Albert er de Monaco etl’expédition « Anémone de mer »
Les expériences scientifiques menées sur cette ortie de mer à bord du bateaulaboratoire princier en 1901 ont permis de découvrir le principe des allergies
Dans la chaleur de l’été, en ce 5 juillet 1901, le Princesse
Alice II éloigne du port de Toulon sa belle silhouette de yacht à deux mâts. Qui se doute qu’à bord se trouve le prince Albert 1er de Monaco ? Coiffé de sa casquette de marin, vêtu d’un costume de capitaine, le souverain monégasque vient de s’embarquer pour sa quatorzième croisière scientifique sur les mers du globe. Son bateau-laboratoire porte le prénom de sa seconde épouse, Alice Heine, avec laquelle il s’est marié en 1889 après s’être séparé de sa première femme, Victoria Hamilton, mère du prince Louis II. Il a déjà donné le nom de
Princesse Alice à un premier yacht lancé en 1897. Celui-ci est le second, lancé en février 1901. La campagne maritime de 1901 se fera dans l’Atlantique nord au large de l’Afrique occidentale, au Cap-Vert et aux Açores. Le prince Albert Ier souhaite étudier la nature du poison contenu dans les physalies, organismes aquatiques primaires dotés de longs filaments, qu’on appelle aussi « anémones de mer » ou « orties de mer », et dont le contact est redouté des pêcheurs.
Etudier les lésions sur les mains de pêcheurs
Au cours d’expéditions précédentes, le prince a observé les lésions douloureuses apparues sur les mains des pêcheurs, lors d’opérations de tri de pêche dans lesquelles se trouvaient des physalies.
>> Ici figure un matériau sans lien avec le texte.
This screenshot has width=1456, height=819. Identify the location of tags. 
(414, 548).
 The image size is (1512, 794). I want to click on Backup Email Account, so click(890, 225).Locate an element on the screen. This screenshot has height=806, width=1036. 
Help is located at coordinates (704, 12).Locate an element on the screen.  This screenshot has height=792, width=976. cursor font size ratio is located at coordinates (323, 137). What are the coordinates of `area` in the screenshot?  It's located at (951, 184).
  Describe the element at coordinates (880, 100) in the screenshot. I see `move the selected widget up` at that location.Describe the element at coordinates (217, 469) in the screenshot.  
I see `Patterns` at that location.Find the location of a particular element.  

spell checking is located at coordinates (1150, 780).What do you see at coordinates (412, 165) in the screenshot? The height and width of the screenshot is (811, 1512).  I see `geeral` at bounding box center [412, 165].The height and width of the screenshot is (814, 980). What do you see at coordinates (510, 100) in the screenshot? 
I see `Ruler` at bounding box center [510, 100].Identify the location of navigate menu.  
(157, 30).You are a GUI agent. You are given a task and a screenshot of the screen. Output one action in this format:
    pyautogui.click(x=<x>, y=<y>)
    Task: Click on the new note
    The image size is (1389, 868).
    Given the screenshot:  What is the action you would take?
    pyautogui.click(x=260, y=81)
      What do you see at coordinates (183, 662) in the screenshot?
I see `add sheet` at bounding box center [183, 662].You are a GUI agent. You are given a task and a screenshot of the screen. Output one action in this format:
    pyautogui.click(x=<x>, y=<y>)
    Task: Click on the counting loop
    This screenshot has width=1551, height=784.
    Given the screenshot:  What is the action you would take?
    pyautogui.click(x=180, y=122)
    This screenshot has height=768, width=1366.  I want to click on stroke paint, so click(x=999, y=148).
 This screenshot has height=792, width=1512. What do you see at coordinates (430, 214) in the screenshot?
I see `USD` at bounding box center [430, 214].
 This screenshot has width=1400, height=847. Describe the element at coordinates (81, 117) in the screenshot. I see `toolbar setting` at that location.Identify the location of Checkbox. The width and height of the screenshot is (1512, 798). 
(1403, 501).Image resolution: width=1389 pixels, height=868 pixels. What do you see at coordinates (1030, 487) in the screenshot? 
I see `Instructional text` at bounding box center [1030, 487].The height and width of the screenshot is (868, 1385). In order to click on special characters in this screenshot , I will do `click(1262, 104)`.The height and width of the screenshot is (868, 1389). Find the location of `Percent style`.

Il a estimé qu’une étude médicale pourrait être faite de ce phénomène. Aussi a-t-il amené avec lui, à bord du Princesse Alice II ,les docteurs Jules Richard, Paul Portier, Maurice Neveu-Lemaire, ainsi que deux professeurs, Charles Richet, de la faculté de Médecine de Paris, et Julien Thoulet, de la faculté des sciences de Nancy. La personnalité la plus imposante du groupe est Charles Richet (lire cicontre). Il s’intéresse depuis 1888 à l’immunothérapie. Le navire traverse sans encombre la Méditerranée jusqu’au détroit de Gibraltar puis s’élance sur les flots puissants de l’Atlantique. L’expédition a été racontée par Maryse Biancheri dans les Annales monégasques (numéro 21, année 1997). Le professeur Richet qui a horreur de perdre son temps et qui se sent écrivain à ses heures, met à profit les longues journées de traversée pour écrire… une tragédie sur le personnage de Circé. Circé était, dans l’Antiquité, une magicienne, sorcière et enchanteresse évoquée par Homère. Elle maniait les drogues et les poisons pour opérer des métamorphoses. On est au coeur du sujet ! La tragédie sera créée le 20 avril 1903 sur la scène de l’opéra de Monte-Carlo avec Sarah Bernhardt dans le rôle principal. Charles Richet adressera alors cette lettre au prince Albert : « Pendant les claires nuits de l’Atlantique équatorial à bord de votre yacht, je vous contais mon rêve que, dans un des plus somptueux théâtres du monde, une admirable et géniale artiste donnerait à Circé son éloquence, sa passion, sa beauté, son désespoir. Grâce à vous, ce rêve est devenu réalité. » Mais voici venu le moment, en ce milieu du mois de juillet 1901, où il est temps pour le professeur Richet de refermer son cahier de tragédien pour revenir à ses occupations de scientifiques. Le navire approche en effet du Cap-Vert. L’équipage aperçoit les récifs sauvages, les sommets aux formes volcaniques de cette région océanique semée d’îles. Il devine la luxuriance de la végétation et la beauté des plages désertes.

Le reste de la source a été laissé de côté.